Begitu pada awal tahun 2008 , harga minyak dunia menyetuh .100 dolar AS per barel maka asumsi cost budget untuk fuel consumption yang dihitung maskapai menjadi meleset semua , maskapai rata-rata untuk cost budget fuel nya tahun 2008 di asumsikan pada angka.95 dolar AS/barel. Bayangkan sementara data terakhir ini , harga fuel bahkan pernah menyentuh level 135 dolar AS/barel .

Jelas angka tersebut di luar kontrol dari maskapai dan sudah cenderung un managedable lagi , sebuah mimpi yang sangat buruk memasuki kuarter pertama tahun 2008 , di mana empat bulan awal tahun justru traffic penumpang masih dalam tahapan low period dihantam kenaikan fuel yang menggila. Lebih parahnya lagi , maskapai rata-rata hanya mempunyai satu instrumen yang dimainkan untuk mengimbangi kenaikan harga fuel , yakni hanya gemar menaikkan fuel surcharge , sehingga beban penumpang juga akan semakin berat , karena ujung-ujungnya harga tiket akan semakin mahal akan tetapi penumpang tidak akan memperoleh tambahan kualitas servis karena maskapai juga tentunya memotong cost auxiliary service yang diberikan dengan alasan penghematan anggaran .

Ilustrasinya di lapangan , bayangkan untuk satu botol kecil air mineral isi 30ml saja penumpang di dalam pesawat harus membeli Rp 5.000 padahal kalau d iluar hanya dijual Rp1.500/per botol , kenyataan pahit , kualitas pelayanan versus profit oriented sepihak dari maskapai ?

Kondisi maskapai domestik.
Pertumbuhan maskapai Indonesia saat memang unik dan penuh dinamika , semua maskapai di tanah air meng klaim semuanya sebagai maskapai ekonomis / LCC. Akan tetapi dalam kenyataannya di lapangan , klaim sebagai maskapai LCC nampaknya masih jauh dari kenyataan .

Contoh kecil saja , semua maskapai LCC di Indonesia , menawarkan program layanan ekslusif berupa membership yang di iming-imingi member bisa akses menunggu di executive lounge, padahal kita semua paham bahwa layanan di executive lounge ini adalah fully cost dan merupakan trade mark layanan untuk full service airline bukanlah bentuk layanan yang disarankan untuk LCC .

Nampaknya konsep LCC di tanah air masih rancu , satu kaki kepengin berhemat akan tetapi di tempat lain , masih jor-joaran fasilitas - yang sebenarnya sarat dengan biaya yang tinggi.
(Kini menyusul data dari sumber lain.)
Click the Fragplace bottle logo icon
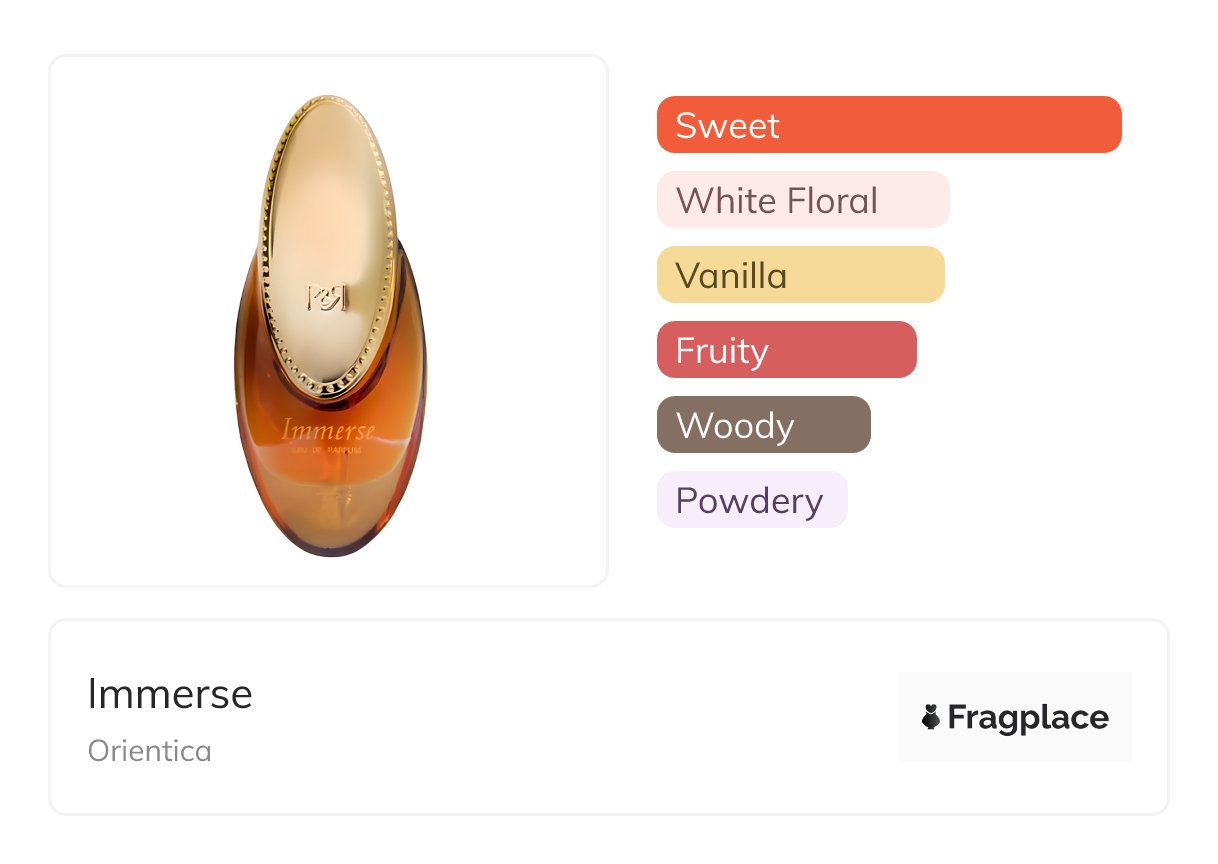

Belum lagi semua maskapai LCC juga membangun call centre , padahal contoh sudah diberikan Citilink dahulu , hanya membuat reservasi dari internet base saja cukup , hemat biaya dan bisa diakses kapan dan di mana saja .

Dampak kenaikan harga minyak dunia memang luar biasa, semua kena imbasnya , tidak terkecuali dunia penerbangan kelas dunia pun , santer terdengar maskapai kelas wahid Singapore Airlines pun juga akan mengurangi frekuensi nya ke salah satu tujuan ke kota Amerika Serikat karena biaya operasi yang sangat tinggi , utamanya fuel consumption yang bisa menyedot 43 persen dari total biaya yang dikeluarkan .

Sebagai perbandingan saja , survei menunjukkan bahwa sebelum kenaikan bahan bakar menyentuh level 130 dolar AS/ barel , dengan asumsi harga minyak.90 dolar AS saja untuk maskapai LCC , percentage cost -nya saja untuk bahan bakar sudah menyedot 60 persen dari total biaya operasi , apalagi dengan harga 130 dolar AS pasti cost untuk fuel menyedot kisaran 60-80 persen sendiri .

Pertanyaannya , dengan masih terjadinya perang tarif antar LCC , apakah profit margin yang didapat oleh LCC akan menutup biaya fuel dan lain lainnya . Yang menjadi kekhawatiran kita semua jangan sampai keterbatasan fleksibilitas anggaran ini mempengaruhi tingkat jaminan keselamatan pesawat , perawatan pesawat , pembelian suku cadang yang semestinya harus diganti .

Kita berharap di tengah masa sulit ini , Dinas Kelayakan Udara tidak bosan bosannya agar selalu mengadakan audit safety on the spot langsung ke lapangan , karena banyak disinyalir , salah satu instrumen yang dikalahkan untuk menutup biaya operasi adalah memberikan toleransi yang berlebihan dalam hal safety .

Biasanya penumpang memang sangat sulit untuk merasakan langsung dampaknya , contoh yang paling nyata adalah kasus pada Adam Air , temuan dari Dep Hub membuktikan hal tersebut.

Penghematan
Di luar biaya bahan bakar , dan maintenance /perawatan pesawat , ada beberapa overhead cost yang tampaknya masih bisa ditekan . Saya pernah membaca dalam internal news magazine salah satu maskapai tanah air , untuk crew ron (menginap) mereka mulai menyewa mess yang dimodifikasi sehingga cukup layak dan nyaman untuk ditinggali sebagai base crew ron, bayangkan kalau ada beberapa kota di Indonesia mereka kapten pilot dan cabin crew-nya mempunyai awareness mau tinggal di mess yang memang layak pakai tentu ini merupakan salah satu jurus penghematan yang patut diacungi jempol , daripada hanya memaksakan gengsi ron di hotel berbintang tiga ke atas asal semuanya tidak berpengaruh pada aspek safety , semua masih sah sah saja. Sebenarnya beberapa langkah penghematan dalam hal aspek tiketing , dahulunya memakai paper tiket ,hampir semua maskapai sudah beralih ke elektronik tiket (paperless) sudah dilakukan .

Bayangkan jika satu tiket dulunya memakan biaya tiga dolar AS per tiket sekarang dengan memakai teknologi e-ticket biaya per tiket hanya satu dolar AS per lembar , bila setahun, dari penghematan biaya tiket sudah mencapai puluhan miliar rupiah, sungguh penghematan yang rasional di tengah badai harga miyak dunia yang mencekik.

Market traffic penumpang domestik sungguh luar biasa, tahun 2008 ini diprediksi ada 40 juta orang yang akan memakai moda transportasi udara , dan perputaran uang di bisnis penerbangan ini ada 60 triliun rupiah per tahun , suatu angka bisnis yang masih sangat menjanjikan .

Tinggal bagaimana pihak operator penerbangan bisa menyikapi secara prudent dan bersikap profesional dalam mengelola bisnis penerbangan sarat dengan regulasi serta kompetisi yang sangat tajam . Selamat berkompetisi secara fair dan sehat.